The combined effect of these leads to the conclusion that there will be a change in the treatment landscape of VVC in Saudi Arabia. Although fluconazole has been historically the most prescribed antifungal, the high resistance rates in the present study indicate that it might not be suited anymore as the first-line choice in this region. Amphotericin B, Itraconazole, and, probably, Voriconazole, Ketoconazole, and Nystatin find their application in specific cases or preparations for topical application.
These results have great public health and clinical significance. However, there are some limitations that need to be considered. This study was implemented within one geographical area (Tabuk, Saudi Arabia), and this could be a weakness in generalising the results to the population with other antifungal use patterns or epidemiological characteristics. However, this regional coverage offers a much-needed baseline information to Saudi Arabia, where local antifungal resistance trends are largely underreported, and is an important addition to global surveillance efforts, which demonstrate geographic variability. The decision-making process was based on in vitro susceptibility testing, which was certainly informative, but may not be complete in clinical results where host, drug pharmacokinetics, and immune response are significant. Following an equally modest sample with a limitation to vaginal isolates of Candida albicans and not including non-albicans species of Candida, increasingly supported in the context of VVC and tending towards higher resistance. In addition, molecular characterization of resistance mechanisms was not conducted, which would have yielded further knowledge on the genetic and biochemical basis of antifungal resistance, and the cross-sectional nature did not allow checking temporal changes in resistance patterns. Future efforts should address these gaps with multicenter, longitudinal studies incorporating molecular profiling, providing a more detailed understanding of the dynamics of antifungal resistance.
5. Conclusions
In conclusion, this study showed that Amphotericin B and Itraconazole are the most efficient antifungal drugs against Candida albicans vaginal isolates in Tabuk, Saudi Arabia, due to their low MIC and MFC results. In contrast, Fluconazole had the highest resistance rates, and Voriconazole has partial effectiveness too. This evidence provides a compelling rationale for re-evaluating clinical practice with the use of azoles, particularly Fluconazole, in the treatment of VVC in this region.

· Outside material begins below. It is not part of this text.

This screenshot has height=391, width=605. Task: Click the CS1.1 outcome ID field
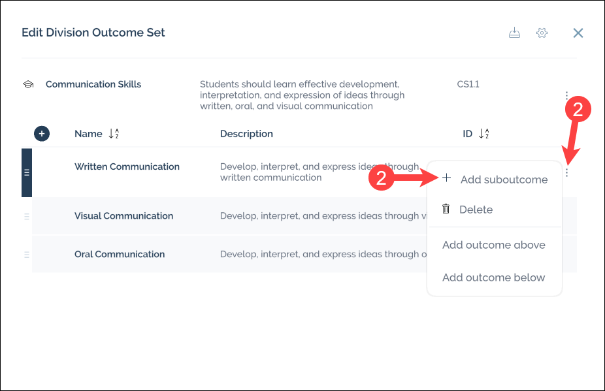pos(468,84)
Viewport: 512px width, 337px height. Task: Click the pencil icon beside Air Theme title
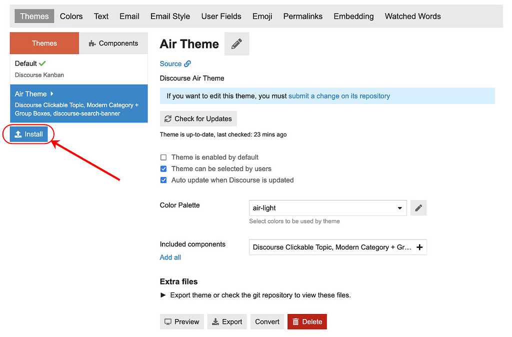[237, 44]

In addition to local medical implications, the findings emphasize the need to retain continuous antifungal surveillance schemes that monitor changes in resistance patterns and inform subsequent sensible prescribing decisions. Moreover, the use of advanced statistical models, including PERMANOVA, enabled the identification of resistance-related differences in profiles of overall susceptibilities, and these data can be incorporated into projections of resistance evolution.

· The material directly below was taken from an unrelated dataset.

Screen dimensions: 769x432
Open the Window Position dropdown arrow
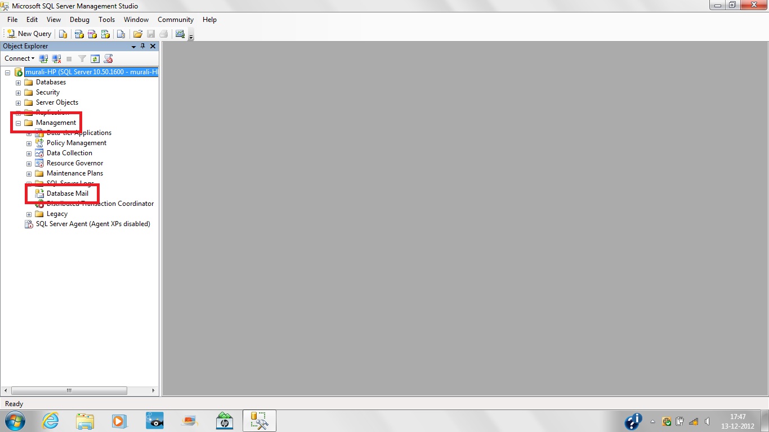click(x=134, y=46)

Future studies should comprise longitudinal, multicenter studies to confirm the findings, identify molecular mechanisms of resistance, and formulate personalized treatment guidelines that incorporate risk factors in the host and the resistance phenotype. Moreover, the findings can guide antifungal surveillance efforts and enable the design of newer antifungal agents or combination therapeutics that can combat this resistance.